Texto de leitura

^^^^

Maria Lina em ParisSou brasileiríssima no Brasil e francesa na França“, é dessa forma que Maria Lina se identifica. Ela foi para Paris 1983 fazer doutorado acompanhada de sua filha, e durante esse período, casou-se com um Frances. Hoje, ela vive na ponte-aérea Brasil/França.
Navegue por suas palavras, descubra um pouquinho de Paris …

– Nome:
Eu me chamo Maria Lina Valadares Campos.

– Onde nasceu e cresceu?
Nasci e vivi em Belo Horizonte até mudar para Paris.

– Em que país e cidade você mora?
Moro em Paris desde 1983 e com meu marido desde 1985.

– Qual sua idade?
Tenho 60 anos

– Já residiu em outro(s) país(es) antes dessa experiência?
Nunca tinha residido em outro país. Conhecia vários países, mas não sabia o que era viver em outro país.

– Quando surgiu a idéia de residir no exterior?
No Brasil, era professora universitária. Ganhei uma bolsa de estudo para fazer um doutorado em Paris e foi assim que tudo começou. No final de dois anos, conheci um cirurgião dentista francês e me casei. Claro que se tivesse perfeitamente adaptada no Brasil, isto não teria acontecido. Os azares dos encontros não são os únicos responsáveis pelas grandes mudanças. Se me casei e fiquei, foi porque já saí do Brasil curiosa, querendo viver novas culturas. Foi uma curiosidade imensa que me fez atravessar o Atlântico. Conhecia vários países mas era um conhecimento limitado, turístico, que eu chamo conhecimento pelo buraco da fechadura. Queria viver uma diferença, me inserir em outra maneira de ser.

– Foi difícil conseguir o visto de residência ou o visto de trabalho?
Saí do Brasil com uma bolsa de estudos do governo e com um visto de estudante. Quando defendi minha tese no final de quatro anos, já estava casada e com a nacionalidade francesa. Bom, fui e sou uma privilegiada. Tenho consciência aguda disto. Mas sei que na França é difícil. Tenho muitas amigas e amigos brasileiros que viveram experiências diversas aqui.
Vou contar uma para ilustrar a dificuldade dos vistos de trabalho. Uma amiga veio com visto de estudante e fez uma formação em hotelaria. No final do curso, foi convidada para trabalhar em uma grande cadeia de hotéis. Apresentou todos os papéis necessários para obter o visto e não conseguiu tirá-lo. Legalmente ela tinha o direito de ter o visto. A polícia francesa passou por cima da lei e recusou alegando que não viam justificativa para a cadeia de hotéis empregar uma estrangeira tendo em vista os altos índices de desemprego da população francesa. Isto se passou em 2006. De lá para cá, o comportamento das autoridades endureceu ainda mais.

– Você tem seguro saúde? Foi difícil obtê-lo antes ou depois da sua chegada?

^^^^

Exercício curto A
Repita, sem mudar nada, todo o trecho da entrevista que vai de "Nasci e vivi" até "viver em outro país.".
Exercício curto B
Segundo a entrevista, por que a polícia francesa recusou o visto de trabalho da amiga que fez formação em hotelaria? Responda em uma a três frases.
O material que vem a seguir não tem ligação com a entrevista.

Dados fornecidos

^^^^

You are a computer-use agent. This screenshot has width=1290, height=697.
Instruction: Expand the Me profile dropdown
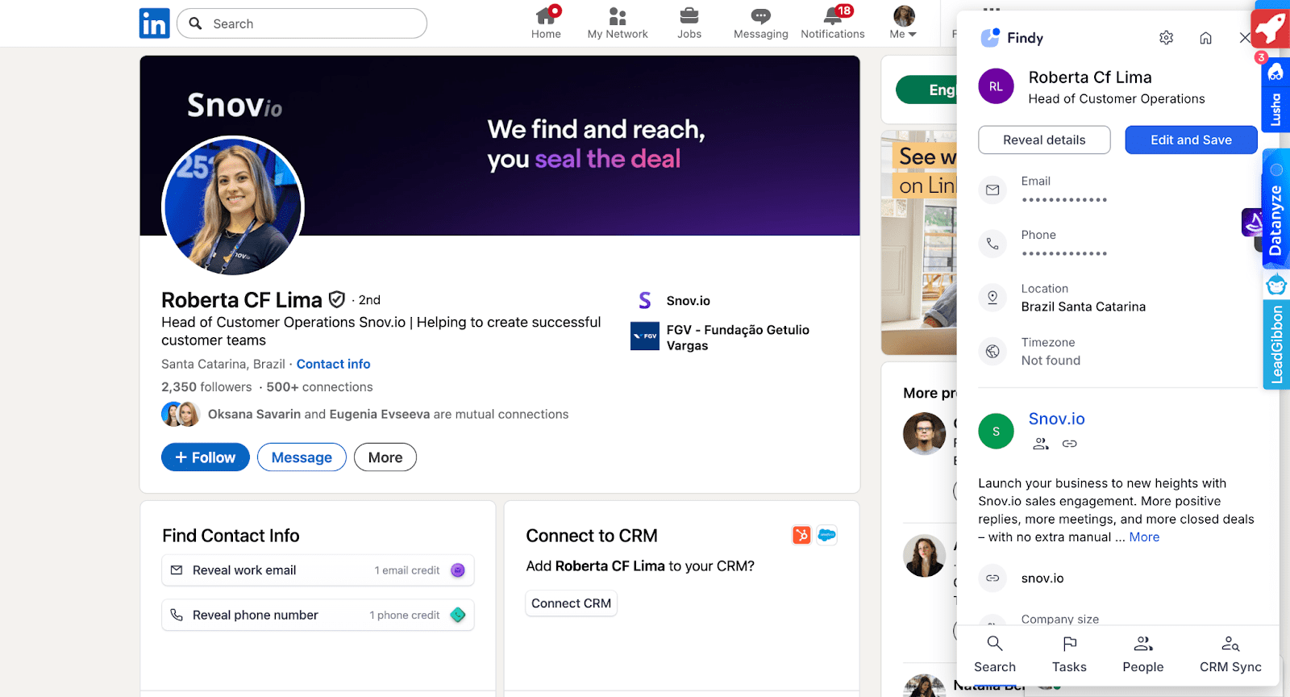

^^^^

Resposta A
Nasci e vivi em Belo Horizonte até mudar para Paris.

– Em que país e cidade você mora?
Moro em Paris desde 1983 e com meu marido desde 1985.

– Qual sua idade?
Tenho 60 anos

– Já residiu em outro(s) país(es) antes dessa experiência?
Nunca tinha residido em outro país. Conhecia vários países, mas não sabia o que era viver em outro país.

Resposta B
A polícia alegou que não via justificativa para a cadeia de hotéis empregar uma estrangeira, tendo em vista os altos índices de desemprego da população francesa. A recusa veio mesmo com a amiga tendo apresentado todos os papéis necessários e tendo, pela lei, direito ao visto.